[Stored data]

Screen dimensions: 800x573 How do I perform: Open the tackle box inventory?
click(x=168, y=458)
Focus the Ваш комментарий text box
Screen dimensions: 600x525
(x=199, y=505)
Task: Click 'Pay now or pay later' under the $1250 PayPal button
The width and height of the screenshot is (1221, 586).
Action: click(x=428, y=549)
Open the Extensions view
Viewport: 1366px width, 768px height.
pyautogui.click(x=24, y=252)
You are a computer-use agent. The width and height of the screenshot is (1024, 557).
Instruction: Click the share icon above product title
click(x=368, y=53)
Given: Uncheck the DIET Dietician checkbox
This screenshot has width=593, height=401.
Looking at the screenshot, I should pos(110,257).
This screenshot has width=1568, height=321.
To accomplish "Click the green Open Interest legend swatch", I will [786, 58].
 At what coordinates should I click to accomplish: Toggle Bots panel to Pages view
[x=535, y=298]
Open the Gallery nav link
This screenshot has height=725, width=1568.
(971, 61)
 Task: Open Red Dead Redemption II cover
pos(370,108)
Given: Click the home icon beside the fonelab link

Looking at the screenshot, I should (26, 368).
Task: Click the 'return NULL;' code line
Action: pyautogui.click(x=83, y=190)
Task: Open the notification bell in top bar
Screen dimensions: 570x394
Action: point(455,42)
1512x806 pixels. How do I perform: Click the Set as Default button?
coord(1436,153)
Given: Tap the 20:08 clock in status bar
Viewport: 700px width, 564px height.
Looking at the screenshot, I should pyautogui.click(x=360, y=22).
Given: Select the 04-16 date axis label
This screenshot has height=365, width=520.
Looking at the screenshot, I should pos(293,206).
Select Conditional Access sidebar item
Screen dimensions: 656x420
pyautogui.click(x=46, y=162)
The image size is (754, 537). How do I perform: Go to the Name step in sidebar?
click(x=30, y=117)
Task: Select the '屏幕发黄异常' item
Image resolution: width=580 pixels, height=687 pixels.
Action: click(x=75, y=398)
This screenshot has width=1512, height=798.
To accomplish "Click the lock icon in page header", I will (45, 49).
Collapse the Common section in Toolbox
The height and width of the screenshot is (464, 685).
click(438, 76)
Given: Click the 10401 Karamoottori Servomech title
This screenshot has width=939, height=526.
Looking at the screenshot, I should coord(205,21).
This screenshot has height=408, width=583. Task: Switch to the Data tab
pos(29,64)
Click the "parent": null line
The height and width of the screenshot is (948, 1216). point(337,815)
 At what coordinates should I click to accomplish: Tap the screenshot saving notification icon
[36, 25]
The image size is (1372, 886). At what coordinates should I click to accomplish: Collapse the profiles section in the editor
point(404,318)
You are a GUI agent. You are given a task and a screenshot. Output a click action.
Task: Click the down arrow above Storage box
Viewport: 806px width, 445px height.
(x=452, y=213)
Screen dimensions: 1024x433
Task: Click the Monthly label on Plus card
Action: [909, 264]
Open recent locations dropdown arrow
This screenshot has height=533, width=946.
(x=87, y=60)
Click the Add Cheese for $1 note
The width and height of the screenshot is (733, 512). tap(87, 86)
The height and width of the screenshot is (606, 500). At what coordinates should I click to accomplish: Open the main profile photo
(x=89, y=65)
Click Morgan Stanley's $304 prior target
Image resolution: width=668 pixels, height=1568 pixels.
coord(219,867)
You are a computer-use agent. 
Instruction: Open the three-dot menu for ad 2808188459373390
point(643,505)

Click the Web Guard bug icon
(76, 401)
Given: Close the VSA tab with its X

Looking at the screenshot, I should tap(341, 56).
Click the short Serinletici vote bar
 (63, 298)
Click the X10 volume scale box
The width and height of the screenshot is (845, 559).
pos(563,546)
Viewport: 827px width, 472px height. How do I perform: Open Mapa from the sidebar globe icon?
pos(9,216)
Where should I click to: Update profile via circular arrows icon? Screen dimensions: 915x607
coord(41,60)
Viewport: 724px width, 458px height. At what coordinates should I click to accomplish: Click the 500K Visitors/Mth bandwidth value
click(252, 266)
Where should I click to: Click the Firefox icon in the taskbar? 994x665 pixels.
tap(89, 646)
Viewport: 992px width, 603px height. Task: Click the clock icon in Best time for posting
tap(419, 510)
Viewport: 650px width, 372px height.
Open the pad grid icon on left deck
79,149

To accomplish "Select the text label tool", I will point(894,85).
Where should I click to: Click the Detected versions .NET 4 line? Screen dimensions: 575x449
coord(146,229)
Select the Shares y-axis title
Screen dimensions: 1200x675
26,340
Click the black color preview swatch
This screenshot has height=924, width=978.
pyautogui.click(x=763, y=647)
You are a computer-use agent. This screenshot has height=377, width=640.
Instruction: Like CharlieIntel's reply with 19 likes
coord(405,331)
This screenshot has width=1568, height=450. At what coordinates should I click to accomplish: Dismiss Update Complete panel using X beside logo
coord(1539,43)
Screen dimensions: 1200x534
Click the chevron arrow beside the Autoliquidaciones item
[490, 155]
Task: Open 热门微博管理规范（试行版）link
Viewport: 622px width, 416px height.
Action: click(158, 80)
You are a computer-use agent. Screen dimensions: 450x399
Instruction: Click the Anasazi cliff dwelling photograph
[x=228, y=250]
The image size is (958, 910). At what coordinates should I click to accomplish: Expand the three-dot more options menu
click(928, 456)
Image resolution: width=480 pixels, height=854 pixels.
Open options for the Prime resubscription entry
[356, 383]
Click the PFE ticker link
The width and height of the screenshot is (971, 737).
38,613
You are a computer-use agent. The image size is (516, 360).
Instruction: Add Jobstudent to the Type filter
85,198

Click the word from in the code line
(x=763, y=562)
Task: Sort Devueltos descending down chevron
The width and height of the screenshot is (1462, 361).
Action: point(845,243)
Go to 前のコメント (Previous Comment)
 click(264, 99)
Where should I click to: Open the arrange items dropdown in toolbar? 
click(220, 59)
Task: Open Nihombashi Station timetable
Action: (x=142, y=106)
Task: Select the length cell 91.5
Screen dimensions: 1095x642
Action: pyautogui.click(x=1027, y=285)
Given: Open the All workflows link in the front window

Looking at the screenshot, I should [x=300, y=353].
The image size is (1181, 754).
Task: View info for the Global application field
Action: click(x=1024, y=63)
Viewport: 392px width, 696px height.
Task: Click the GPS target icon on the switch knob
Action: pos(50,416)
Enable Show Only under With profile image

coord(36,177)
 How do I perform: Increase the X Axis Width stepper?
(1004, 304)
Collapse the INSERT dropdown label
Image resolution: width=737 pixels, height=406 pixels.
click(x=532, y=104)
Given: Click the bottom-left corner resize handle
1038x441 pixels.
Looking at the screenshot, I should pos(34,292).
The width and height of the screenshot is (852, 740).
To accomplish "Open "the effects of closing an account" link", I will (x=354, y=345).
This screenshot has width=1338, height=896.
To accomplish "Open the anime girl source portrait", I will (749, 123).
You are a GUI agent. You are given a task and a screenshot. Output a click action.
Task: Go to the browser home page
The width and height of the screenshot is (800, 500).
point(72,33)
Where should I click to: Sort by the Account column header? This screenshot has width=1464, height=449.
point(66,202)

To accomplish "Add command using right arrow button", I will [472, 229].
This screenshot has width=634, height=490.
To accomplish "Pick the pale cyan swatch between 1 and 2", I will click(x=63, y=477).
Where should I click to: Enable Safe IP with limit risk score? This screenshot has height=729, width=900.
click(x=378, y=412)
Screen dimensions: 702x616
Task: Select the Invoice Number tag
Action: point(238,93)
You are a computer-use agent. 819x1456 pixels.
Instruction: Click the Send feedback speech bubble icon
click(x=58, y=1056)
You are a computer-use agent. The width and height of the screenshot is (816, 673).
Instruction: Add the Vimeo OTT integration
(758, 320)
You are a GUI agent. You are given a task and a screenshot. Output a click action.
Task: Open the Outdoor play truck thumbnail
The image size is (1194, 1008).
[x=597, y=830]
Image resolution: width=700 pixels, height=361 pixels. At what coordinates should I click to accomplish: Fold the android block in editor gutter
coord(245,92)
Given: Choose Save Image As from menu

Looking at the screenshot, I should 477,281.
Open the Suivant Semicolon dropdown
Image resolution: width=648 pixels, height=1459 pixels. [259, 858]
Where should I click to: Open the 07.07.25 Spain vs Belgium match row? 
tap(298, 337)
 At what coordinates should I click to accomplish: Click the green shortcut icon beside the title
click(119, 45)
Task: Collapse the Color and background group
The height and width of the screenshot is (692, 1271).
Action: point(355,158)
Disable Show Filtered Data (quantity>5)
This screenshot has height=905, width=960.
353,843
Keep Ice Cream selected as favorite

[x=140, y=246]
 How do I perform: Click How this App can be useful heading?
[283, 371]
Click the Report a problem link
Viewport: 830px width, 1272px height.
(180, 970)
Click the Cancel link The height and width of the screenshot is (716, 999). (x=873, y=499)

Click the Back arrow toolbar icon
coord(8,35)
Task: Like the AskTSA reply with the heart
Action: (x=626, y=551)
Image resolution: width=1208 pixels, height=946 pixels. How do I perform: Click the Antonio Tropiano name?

> [DESCRIPTION OF THE TASK] Look through the data above and return exactly the lines from the one that contains "Given: Click the home" to the one that contains "Given: Select the 04-16 date axis label", inclusive, with nothing else.

> [SOLUTION FOR THIS TASK]
Given: Click the home icon beside the fonelab link

Looking at the screenshot, I should (26, 368).
Task: Click the 'return NULL;' code line
Action: pyautogui.click(x=83, y=190)
Task: Open the notification bell in top bar
Screen dimensions: 570x394
Action: point(455,42)
1512x806 pixels. How do I perform: Click the Set as Default button?
coord(1436,153)
Given: Tap the 20:08 clock in status bar
Viewport: 700px width, 564px height.
Looking at the screenshot, I should pyautogui.click(x=360, y=22).
Given: Select the 04-16 date axis label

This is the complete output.